Folha de S. Paulo


'Arcos da discórdia' vão retomar o cinza original de artistas italianos

Por trás da polêmica sobre o fim dos grafites nos arcos da rua Jandaia (ou Arcos do Jânio), na região central de SP, há outra obra de arte, "com lances de genialidade e inovadora" e sem nenhuma tinta spray, feita supostamente por mãos calejadas de artesãos chegados da região da Calábria (sul da Itália) no início do século passado.

Até o fim de maio, a profusão de cores impressa por outros artistas, os grafiteiros, dará lugar ao cinza, colocando a gestão João Doria (PSDB) em colisão com artistas contemporâneos -desde 2015, os arcos vistos nos acessos à av. 23 de Maio ostentam o colorido dos desenhos, autorizados pelo antecessor, Fernando Haddad (PT).

Os operários italianos, diz a tradição, fizeram a estrutura que servia de contenção de uma encosta na região central que hoje figura no meio de uma estrutura viária que liga as regiões sul, leste e oeste da capital. A empreitada foi feita há pouco mais de cem anos, bem antes da existência das tintas acrílicas.

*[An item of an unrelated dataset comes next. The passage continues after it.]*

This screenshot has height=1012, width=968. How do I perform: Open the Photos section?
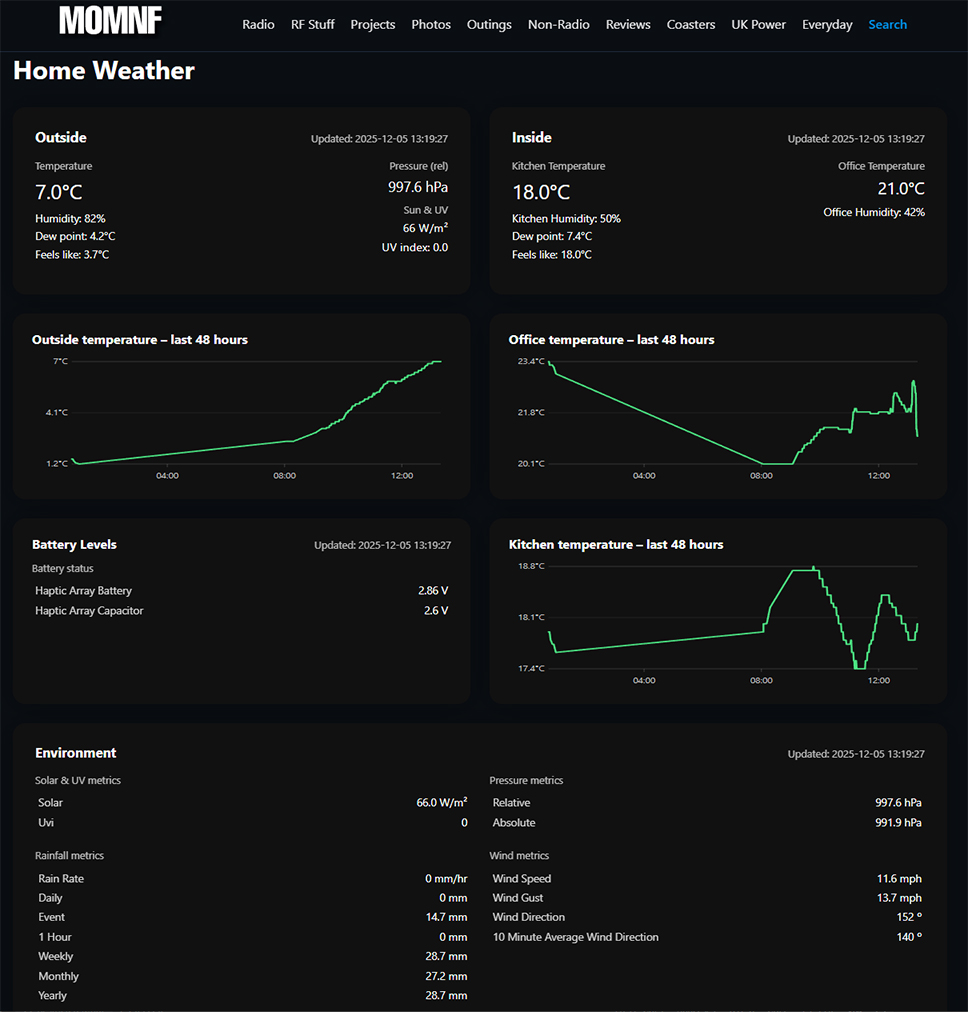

Estudos contratados durante a gestão do próprio Haddad aos quais a Folha teve acesso defendem a tese de que os arcos preservam parte da história da evolução da metrópole e sugerem o retorno à sua originalidade: o cinza dos tijolos sílico-calcáricos –mais resistentes do que os de cerâmica.

Dos mesmos tons é o concreto ciclópico –técnica existente desde a Grécia na qual são usadas pedras grandes e empregada até hoje para construção de muros de arrimo ou de barragens.

Doria já disse que levará adiante o projeto de remoção das pinturas, assim como tem feito em outras áreas. O tucano declarou guerra a pichadores, propondo multa de R$ 5.000 para quem for flagrado (valor que dobraria na reincidência). Aos grafiteiros, promete museus a céu aberto –locais a serem definidos.

A construção dos italianos teria se iniciado em 1911, três anos após a obra ser autorizada pela Câmara, quando o prefeito do município era Raymundo Duprat.

A estrutura evitaria deslizamentos na rua Assembleia, já prevista em mapa elaborado ainda no fim dos anos 1800. Escondido por casas construídas entre os anos 1930 e 1950 –período de boom demográfico na capital–, os arcos reapareceram na paisagem paulistana em 1987, durante a gestão Jânio Quadros, que mandou demolir todos os imóveis dali para as obras da avenida 23 de Maio.

Para devolver a obra as suas características iniciais, o projeto prevê não só a remoção dos grafites como de todas as demãos de pinturas feitas ao longo dos anos.

"A revitalização é importante. Por outro lado, a história atual da arte também fica ameaçada. O importante é saber se aquele espaço vazio não será alvo de vandalismo. Essa proibição instiga os pichadores", disse à Folha o artista Enivo, um dos autores dos grafites nos arcos.

CARÁTER URBANÍSTICO

O estudo feito pelo arquiteto Nestor Goulart Reis Filho, professor catedrático da Faculdade de Arquitetura e Urbanismo da USP (FAU), diz se tratar "de obra de caráter urbanístico inovador, quase único em sua época".

O período de construção, entre 1911 e 1913, é o mesmo em que se registraram algumas das primeiras obras de concreto armado na cidade, como o Edifício Guinle –prédio em estilo art noveau que resiste no centro velho.

A suspeita levantada pelo professor é de que os arcos teriam sido projetados pelo mesmo responsável pelo Guinle, o arquiteto Hyppolito Gustavo Pujol Júnior, considerado um revolucionário. Sem essa confirmação, prevalece o que a tradição diz: foram mesmo anônimos operários europeus os autores.

A restauração incluirá a drenagem de infiltrações e a recuperação dos guarda-corpos. Segundo a diretora do DPH (Departamento de Patrimônio Histórico), Mariana de Souza Rolim, até fevereiro será feita a limpeza da área para posterior remoção das camadas de tinta. "Será aplicada, então, uma velatura, técnica para dar uniformidade à estrutura", disse a diretora.

Os mestres de obra italianos trouxeram técnicas de construção de séculos passados já usadas na Europa, por exemplo, em Roma. Já o grafite nasceu no movimento hip-hop, em Nova York, anos 1970. Para a prefeitura, a arte que chegou primeiro prevalecerá.